This sends Leo on an almost impossible mission of trying to break in to a Gulag and then escape with the man he sent there. At the same time Raisa is taking a different path to saving Zoya that eventually finds all of them reunited in the middle of the Hungarian revolution.

I can only imagine that the problem for an author deciding to write a sequel to a very successful and highly praised book would be whether to carry on the action or try to top it. I think in the case of The Secret Speech Mr. Smith may have chosen the wrong option. I loved Child 44 and was looking forward to reading this next book. I wasn’t disappointed as it had many of the qualities that I enjoyed in Child 44; the history was nicely interwoven into the story, I liked the continuation of the story of Leo’s family and even the intrigue was there though the action throughout the book felt a little bit forced.

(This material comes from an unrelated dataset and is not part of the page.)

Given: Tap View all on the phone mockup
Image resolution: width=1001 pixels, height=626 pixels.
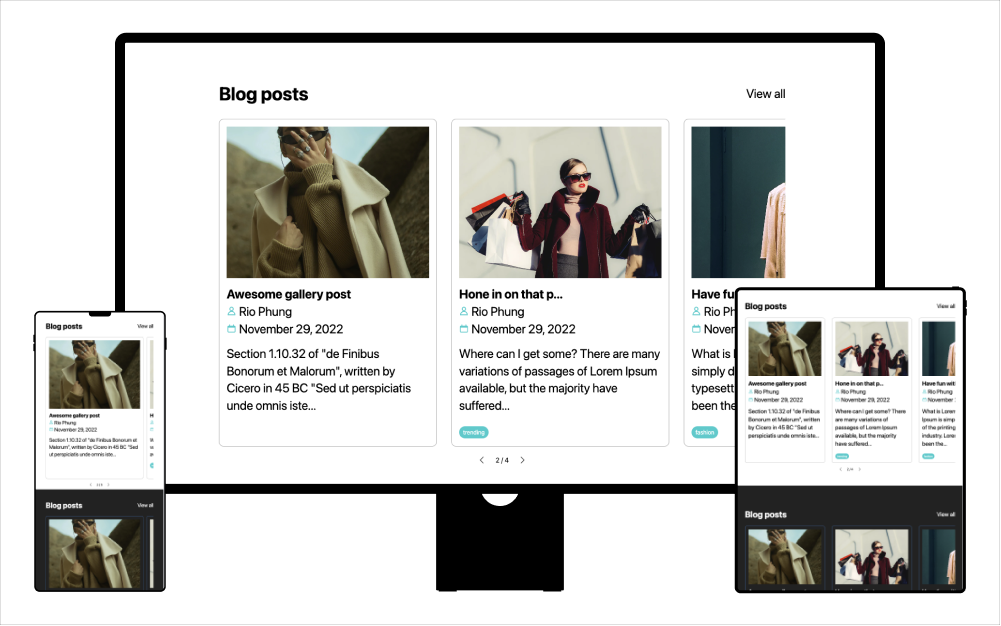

That is where the book dropped a notch for me. The suspense and apprehension when reading about the fear the characters felt in having to look over their shoulders at every turn was not there in this book. Yes, Leo and Raisa were once more trying to save their daughters as well as themselves but in Child 44 it was a “run for your life” feeling and in this book I felt that Leo had become a little bit of a super-hero figure.

It was a good read and I enjoyed it – simply not as much as the first in the trilogy. (On I go to the third book, Agent 6)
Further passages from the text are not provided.